Du rêve d’ailleurs à la mort: Seize Camerounais tombés sur le front ukrainien

Ils sont morts au combat, non pour leur patrie mais pour défendre la lointaine Russie. Un drame qui recouvre une autre réalité, le traquenard des fausses promesses et la quête d’un avenir meilleur. 

Partis combattre pour le compte de l’armée russe, ils espéraient gagner gros, prendre certainement ensuite le chemin d’un exil plus « radieux » … tenter leur chance. Désillusion ! Ils ont perdu la vie à des milliers de kilomètres de chez eux. Lundi 6 avril 2026, le gouvernement a confirmé leur décès dans les rangs de l’armée russe, déclenchant une vive émotion au sein de l’opinion et de nombreuses interrogations. Dans la foulée, le 7 avril, les autorités camerounaises ont convoqué l’ambassadeur de Russie pour obtenir des explications. Car une question demeure : comment ces jeunes, « officiellement » partis pour des « raisons civiles », se sont-ils retrouvés engagés dans un conflit armé ?

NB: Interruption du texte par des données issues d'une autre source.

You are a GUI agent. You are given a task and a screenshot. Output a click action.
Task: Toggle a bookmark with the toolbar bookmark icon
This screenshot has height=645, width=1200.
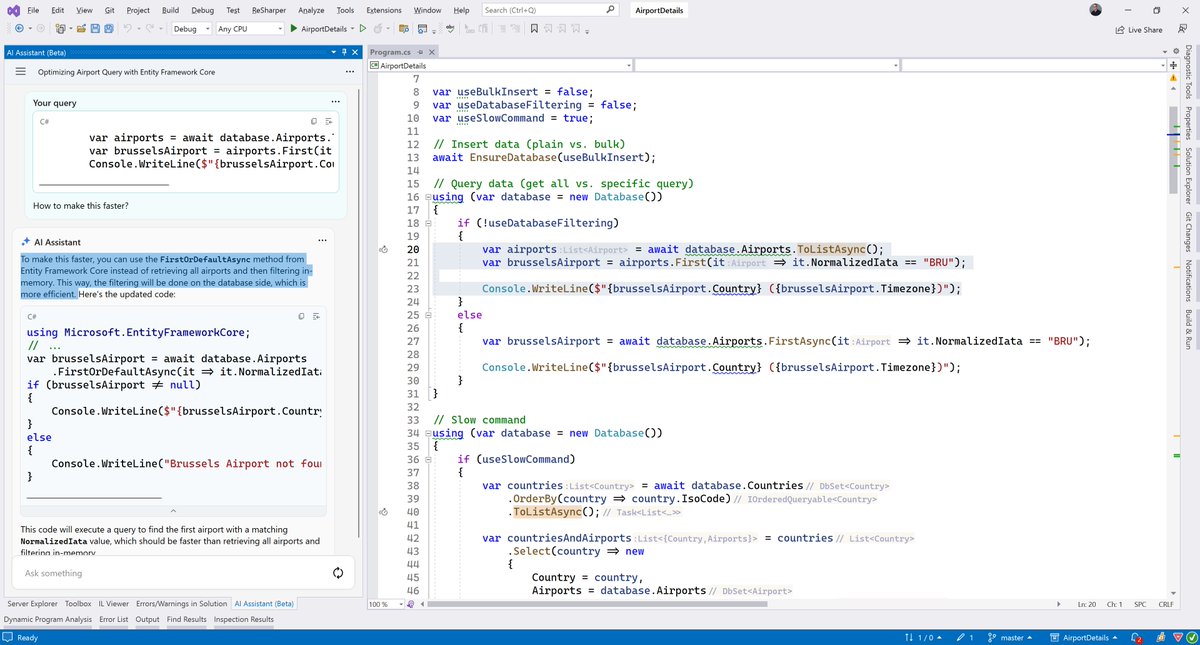(x=536, y=28)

Selon le Ministère des Relations extérieures, les circonstances de leur enrôlement restent floues. Plusieurs proches des victimes évoquent des promesses trompeuses. Des agences auraient proposé des emplois ordinaires : vigile, ouvrier, vendeur… avant que les recrues ne soient réorientés vers des contrats militaires. Un des parents confie : « On lui avait parlé d’un travail stable. Quelques mois après son départ, on apprend qu’il est au front ». Les noms des victimes ont été lus à la radio nationale tandis que les familles ont été invitées à se rapprocher des autorités.

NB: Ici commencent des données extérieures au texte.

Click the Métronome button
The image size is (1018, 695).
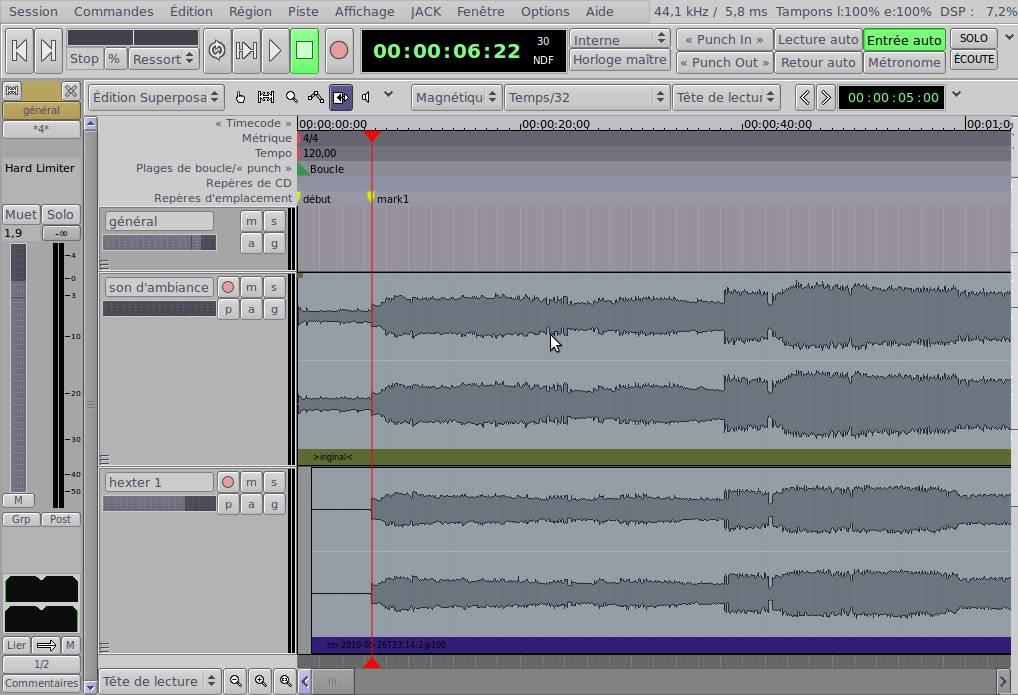pos(904,62)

Derrière ces parcours brisés, se dessine une réalité plus complexe : celle d’une jeunesse prête à tout pour quitter le pays. Faute d’emplois et de perspectives, certains voient dans l’exil un affranchissement même au prix de risques extrêmes. « S’ils partent chercher un mieux-être, c’est parce qu’ils estiment qu’ici les conditions ne sont pas favorables pour leur épanouissement. On quitte notre pays à la recherche d’un avenir meilleur », explique un membre de la société civile. Ce désir d’ailleurs devient alors un levier pour des réseaux peu scrupuleux. L’appât du gain joue également un rôle clé. Des primes pouvant atteindre plusieurs millions de FCFA sont proposées. Pour des jeunes en quête d’opportunités, il s’agit a priori d’une excellente « affaire », une promesse qui, pour certains, va se transformée en piège.

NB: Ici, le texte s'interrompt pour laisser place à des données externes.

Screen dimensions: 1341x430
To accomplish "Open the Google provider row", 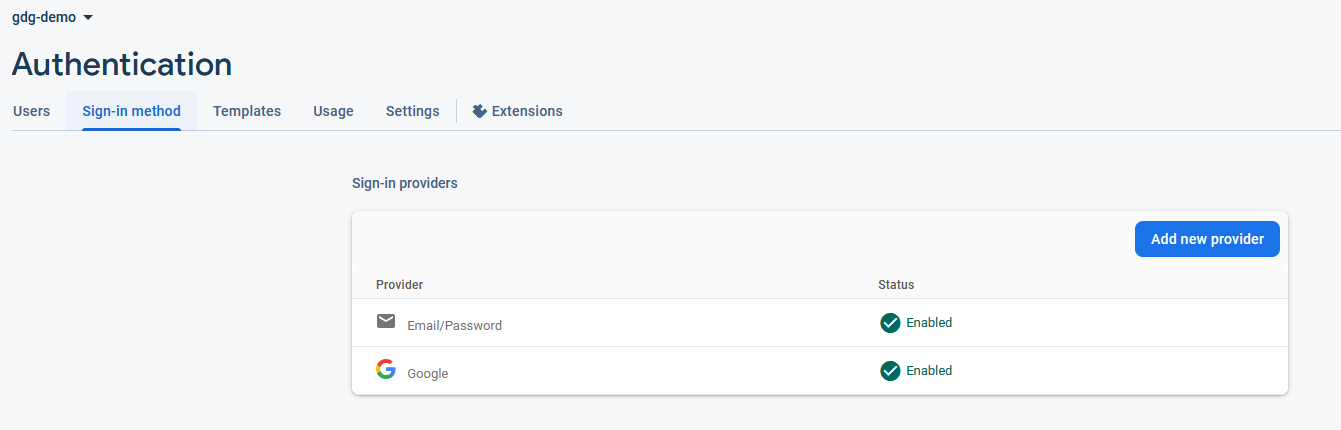I will (x=428, y=373).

Les autorités camerounaises affirment, comme pour se dédouaner, n‘avoir déployé aucun soldat à l’étranger en dehors des missions officielles. Dès mars 2025, des mesures avaient été envisagées pour freiner les départs vers les zones de conflit. Malgré les alertes, le phénomène   s’est poursuivi. Au-delà du Cameroun, cette situation touche plusieurs pays africains. Des enquêtes évoquent des centaines de combattants étrangers engagés dans la guerre en Ukraine, souvent envoyés en première ligne. Certains experts parlent même de soldats utilisés comme « chair à canon », exposés aux positions les plus dangereuses.

Dans ce contexte, l’affaire met Yaoundé dans une position délicate. D’un côté, la nécessité de faire la lumière sur ces décès. De l’autre, la volonté de préserver une coopération avec Moscou dans des domaines clés comme l’éducation, l’énergie ou la formation militaire. Mais pour les familles, la priorité est ailleurs. « Ce sont nos enfants. Peu importe comment ils sont partis, ils doivent être ramenés », insiste un défenseur des droits humains, appelant à une meilleure prise en charge du dossier. Toutefois, ce drame relance le débat sur les causes de ces départs. Car au-delà des responsabilités extérieures, c’est aussi la question des conditions de vie et d’avenir au Cameroun qui est posée. Entre espoir d’un ailleurs meilleur et la réalité brutale, l’immigration apparaît ici sous son visage le plus tragique.